日本学生支援機構(旧日本育英会)による長期滞納者への一括返還訴訟が増えているんだそうですよ。
返還が滞った利用者や親などに残額の一括返還を求める訴訟が激増している。機構が発足した2004年度の58件に対し、12年度は百倍を超える6193件に上った。
── 東京新聞 2016.01.03
平成25年度末の段階で、奨学金を返済する義務のある人が約342.4万人。うち18.7万人が3ヶ月以上滞納しているそうなので約5.5%が滞納者ということでして、これはかなりの率と言えるでしょうね。
別に法外な利息がついて債務者を追い詰めるという話でもありません。
利息はせいぜい1%前後ですし、延滞利息が付いても+5%(⇒資料ページ)。事情があれば延滞、減額も認められますし。
そういう、かなり条件のいい形でお金を借りておきながら、借りたお金を返さないというのは言語道断です。
日本学生支援機構が滞納者に対して訴訟を起こすことを非難する理由はカケラも見当たりません。
とはいえ、この奨学金という制度のあり方に問題があることは確か。
それは制度自体の問題ではなく、「大学に行く」ことの価値が変わってきたこと、そこに当事者が無頓着過ぎることによって生じる問題です。
本人に「大学進学は自己投資」という意識がなさすぎる
一番の問題は「大学に行く」ということが、自分の人生にとってどういう意味と価値を持つのかという問題意識が、本人(とその保護者)に希薄なことでしょう。

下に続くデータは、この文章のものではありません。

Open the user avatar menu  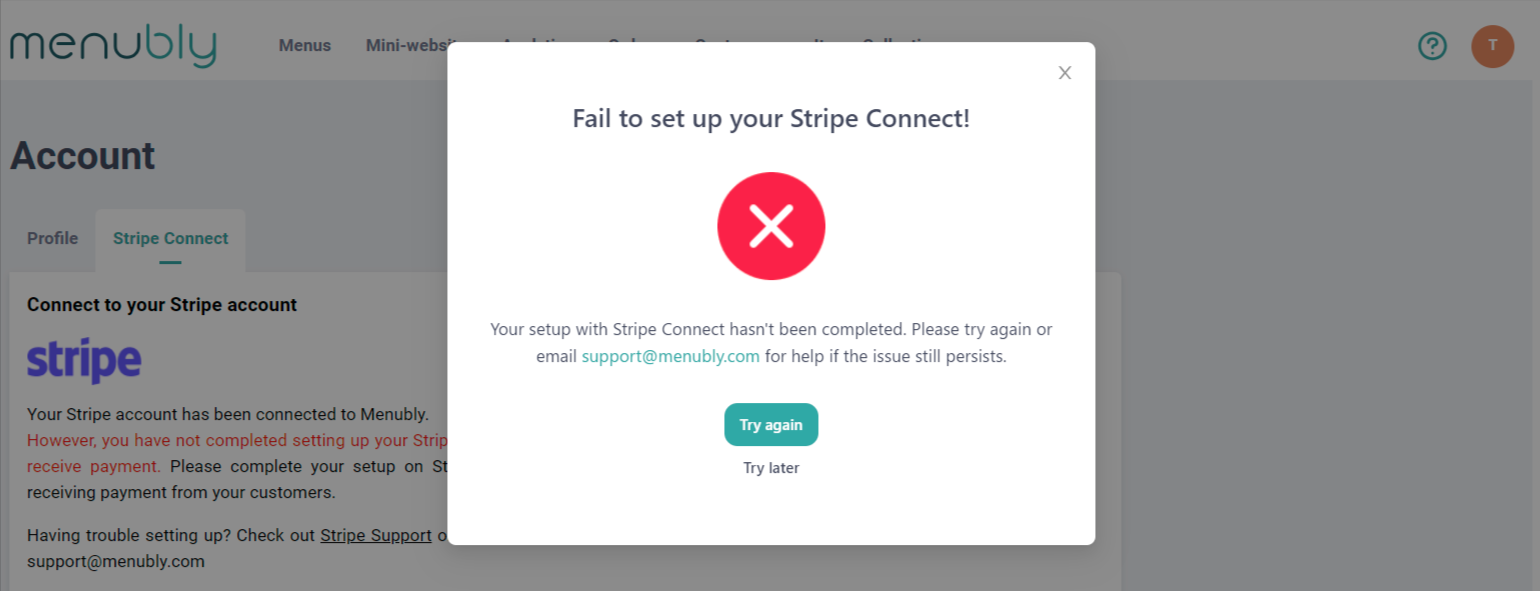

20年前なら「大学に行く」ことは「それなりの企業に正社員として就職する」パスポートのような意味がありました。その前提があれば、奨学金をもらってでも大学に行く価値があると、ほぼ無条件に言えたわけです。
しかし、今となってはそれは幻想でしかありません。
奨学金をもらうということは、4年間のモラトリアムを自腹で買うということです。言ってみれば超高額な自己投資。

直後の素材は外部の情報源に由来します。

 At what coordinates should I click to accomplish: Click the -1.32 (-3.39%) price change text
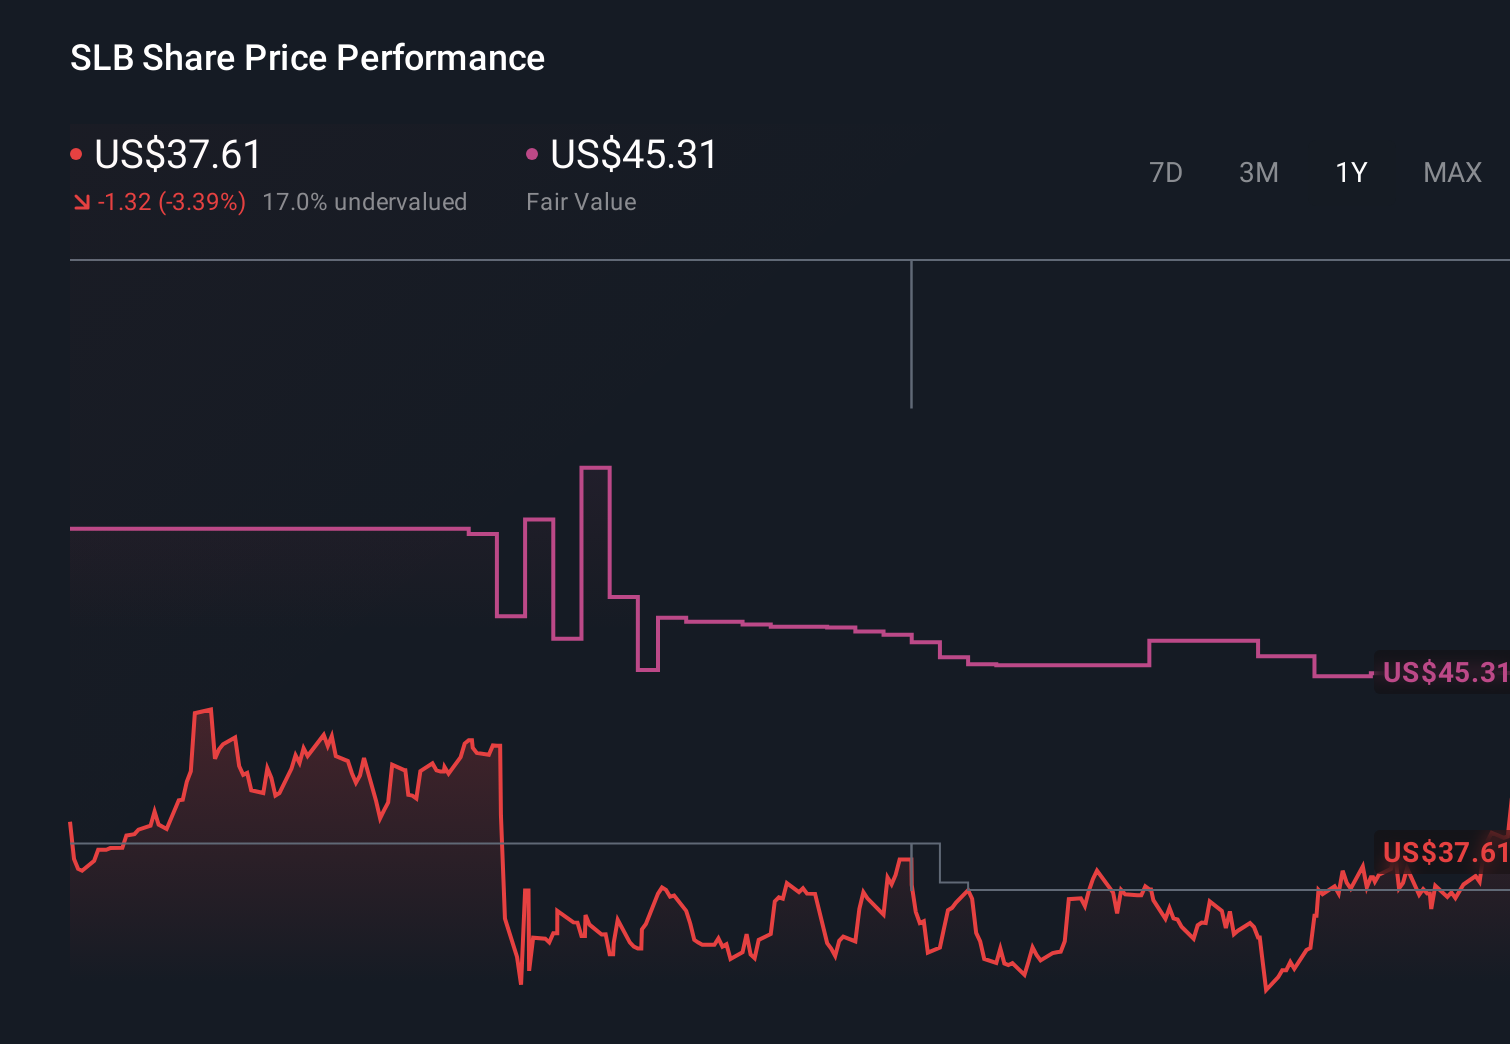170,201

そのモラトリアム期間に、投資した金額に見合う運用益=自己成長を手に入れなければ、そりゃ借金で苦しむことになろうというもの。
学校は「大学進学を勧める」ことの責任を果たしていない
奨学金は利率の低い教育ローンです。しかも債務者が「大学に行った本人」の。
しかし、高額な借金の契約を結ぶにしては、そのリスク説明などがあまりにずさんです。
学生支援機構は2013年のNHKの番組で、奨学金の窓口は学校であるべきで、そのリスクの説明は学校でなされるべきと語っています。一方、当事者たる学校関係者は同じインタビューで、そのような説明はできていないと語っています。
進学校は「とにかく4年制大学に行け」と生徒にはっぱをかけ、「我が校の大学進学実績」をアピールしたがります。

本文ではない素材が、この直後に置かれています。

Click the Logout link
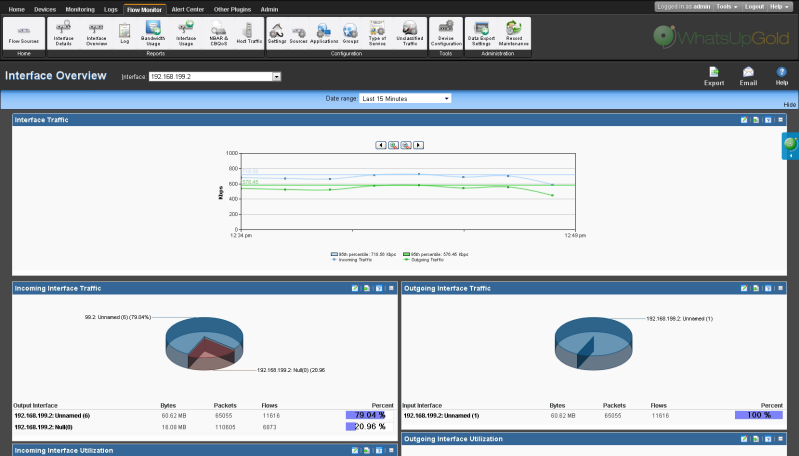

それならば、肝心の「大学に行くことの投資対効果」について現状を子どもと保護者に説明すべきですし、そこに「借金を背負わせて進学させる」ことに対する説明責任は一定レベル果たすべきです。
その上で「それでも大学に行く価値はあるし、応援するよ」というべきなのです。
本人も、親も学校も「大学に行く価値」の見直しを!
この奨学金問題は、根本的には「当事者が揃いも揃って、大学進学を安易に考えすぎる」ことにあります。
学校は、大学進学の価値が下がっていること、大学に行けば納得のいく就職につながるわけではないことを、しっかりと生徒達に伝えなければなりません。
保護者も「奨学金を受ける=子どもに借金を背負わせる」ことだと理解した上で、子どもと人生設計を十分に話し合わなければなりません。
もし、子どもへの投資として「大学に行かせてやろう」と考えるなら、子どもが小学校低学年のうちにちゃんと学資保険だとか不動産投資だとか、何らか「その時への備え」を考えておくのが筋というもの。それができていなかったのであれば、せめて子どもにそのことをちゃんと話しましょうよ。
そして大学に進む本人には、大学に行くことが「正社員のゲートの前に立つ」程度の意味しかないことを理解させておかなければ。
正社員として迎えてもらうにせよ、違う形で活躍するにせよ、何らかリターンを得たいなら大学時代の4年間に「リターンが得られるような、それなりの過ごし方」を考えさせなければなりませんね。
それを伝えるのは、その子と関わるすべての大人の責任です。
いずれにしても、大学に行くのが当然とはいえない時代というより、大学に行って何をするかが問われる時代になったという認識を、教育者も保護者もしっかりと持って、子どもと人生のことを語り合っておきたいものです。